Jouko smiled broadly. "Seems ye may be in need of further help, m'lady. We'll glady serve yer needs." Jouko puncuated his statment by pointing at the rest of the party, the large gem still in his hand.
"Thank you, Jouko, I appreciate that. And I know you'll be so kind as to leave that gem where you found it."
"Oh. Um, er, yes, but of course, m'lady." Jouko reluctantly placed the gem back in its chest.
As they were leaving Castle Teraknian, Lavinia stopped and asked the clerk if anyone had visited the Vanderboren vault recently. "Why, yes. Your brother, Vanthus, visited the vault several times over the past month."
"That can't be -- he's been missing for a month, and I have given him no authority to enter the vault!"
The clerk seemed shocked by this revelation. "I -- I'm sorry, milady, I had no idea that you were unaware. Your brother had a proper signet ring, and I recognized him as a Vanderboren. I shall certainly inform you if he tries to enter the vault again."
Lavinia turned to the party, looking utterly disheartened. "Well. I suppose that explains the shortage in the family vault."
Verys asked, "Do you think your brother to be in some trouble?"
"Yes, Verys, I'm afraid so. I'm afraid Vanthus may be in a world of trouble...."

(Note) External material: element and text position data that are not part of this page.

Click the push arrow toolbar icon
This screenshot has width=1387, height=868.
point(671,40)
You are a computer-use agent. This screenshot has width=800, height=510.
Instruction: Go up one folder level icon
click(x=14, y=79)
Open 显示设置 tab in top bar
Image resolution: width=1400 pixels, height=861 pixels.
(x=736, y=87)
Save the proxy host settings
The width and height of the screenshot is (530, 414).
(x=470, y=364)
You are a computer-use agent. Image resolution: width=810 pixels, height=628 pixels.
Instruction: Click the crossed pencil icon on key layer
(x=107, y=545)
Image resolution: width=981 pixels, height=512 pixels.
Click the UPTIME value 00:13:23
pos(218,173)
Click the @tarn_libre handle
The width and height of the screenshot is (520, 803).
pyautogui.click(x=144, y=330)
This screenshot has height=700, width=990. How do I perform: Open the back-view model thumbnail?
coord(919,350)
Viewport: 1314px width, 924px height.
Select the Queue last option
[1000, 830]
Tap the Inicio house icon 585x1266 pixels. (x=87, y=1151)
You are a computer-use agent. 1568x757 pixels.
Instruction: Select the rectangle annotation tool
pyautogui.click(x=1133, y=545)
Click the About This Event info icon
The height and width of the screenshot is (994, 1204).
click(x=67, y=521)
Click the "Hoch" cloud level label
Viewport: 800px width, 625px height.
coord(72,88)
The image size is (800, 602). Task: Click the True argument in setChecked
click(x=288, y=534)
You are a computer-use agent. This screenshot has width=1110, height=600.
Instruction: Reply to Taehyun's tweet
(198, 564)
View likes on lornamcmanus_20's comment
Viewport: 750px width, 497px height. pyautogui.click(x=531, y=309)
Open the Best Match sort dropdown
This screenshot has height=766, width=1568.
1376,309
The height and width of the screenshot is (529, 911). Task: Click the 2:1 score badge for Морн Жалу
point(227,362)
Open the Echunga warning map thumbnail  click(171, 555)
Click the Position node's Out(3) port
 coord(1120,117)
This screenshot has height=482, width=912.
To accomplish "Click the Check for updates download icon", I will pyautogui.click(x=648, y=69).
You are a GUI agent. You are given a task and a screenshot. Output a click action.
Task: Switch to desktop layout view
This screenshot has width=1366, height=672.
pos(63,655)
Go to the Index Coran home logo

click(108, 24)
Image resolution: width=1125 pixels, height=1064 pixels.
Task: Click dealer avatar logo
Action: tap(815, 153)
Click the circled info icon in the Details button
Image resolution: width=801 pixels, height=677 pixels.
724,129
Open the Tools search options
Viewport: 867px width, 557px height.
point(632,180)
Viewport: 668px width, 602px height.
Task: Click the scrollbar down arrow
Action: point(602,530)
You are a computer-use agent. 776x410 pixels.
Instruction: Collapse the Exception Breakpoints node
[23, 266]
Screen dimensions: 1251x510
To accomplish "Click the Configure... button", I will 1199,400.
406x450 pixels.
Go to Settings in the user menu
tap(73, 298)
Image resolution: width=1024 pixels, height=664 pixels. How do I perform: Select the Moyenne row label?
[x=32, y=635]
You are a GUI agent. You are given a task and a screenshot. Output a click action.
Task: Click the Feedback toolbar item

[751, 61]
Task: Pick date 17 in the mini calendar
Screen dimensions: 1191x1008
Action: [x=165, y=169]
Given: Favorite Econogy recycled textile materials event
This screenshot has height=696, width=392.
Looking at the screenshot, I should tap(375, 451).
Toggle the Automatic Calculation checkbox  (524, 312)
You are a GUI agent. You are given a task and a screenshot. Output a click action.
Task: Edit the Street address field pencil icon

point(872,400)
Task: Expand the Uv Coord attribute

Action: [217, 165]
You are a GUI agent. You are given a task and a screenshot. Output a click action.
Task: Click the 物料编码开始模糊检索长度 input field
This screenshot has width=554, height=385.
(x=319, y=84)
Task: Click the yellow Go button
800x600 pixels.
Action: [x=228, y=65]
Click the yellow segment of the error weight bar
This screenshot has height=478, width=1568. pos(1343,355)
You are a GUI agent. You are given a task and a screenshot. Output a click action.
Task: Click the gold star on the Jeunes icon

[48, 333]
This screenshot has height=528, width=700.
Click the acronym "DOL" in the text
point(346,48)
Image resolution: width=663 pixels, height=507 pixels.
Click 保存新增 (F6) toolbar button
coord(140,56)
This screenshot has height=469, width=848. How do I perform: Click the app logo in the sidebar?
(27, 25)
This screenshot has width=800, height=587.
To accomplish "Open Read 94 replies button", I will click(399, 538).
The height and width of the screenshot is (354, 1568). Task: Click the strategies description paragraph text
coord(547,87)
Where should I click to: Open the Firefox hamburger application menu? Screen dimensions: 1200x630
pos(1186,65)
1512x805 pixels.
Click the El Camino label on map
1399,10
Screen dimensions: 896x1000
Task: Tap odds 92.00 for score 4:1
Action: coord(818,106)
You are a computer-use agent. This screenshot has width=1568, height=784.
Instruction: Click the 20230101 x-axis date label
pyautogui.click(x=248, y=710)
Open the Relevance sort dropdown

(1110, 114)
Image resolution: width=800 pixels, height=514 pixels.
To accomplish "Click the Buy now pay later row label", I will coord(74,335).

Gauruloc grumbled. "Typical human theatre. They prefer a knife in the back to an axe in the throat. The axe is simpler."
Lavinia didn't seem to hear the half-orc's comment, lost in thought as she was. "Thank you for your service," she mumbled absently. "It seems I will have further need of you. Please, come visit me as soon as possible regarding an even more important commission."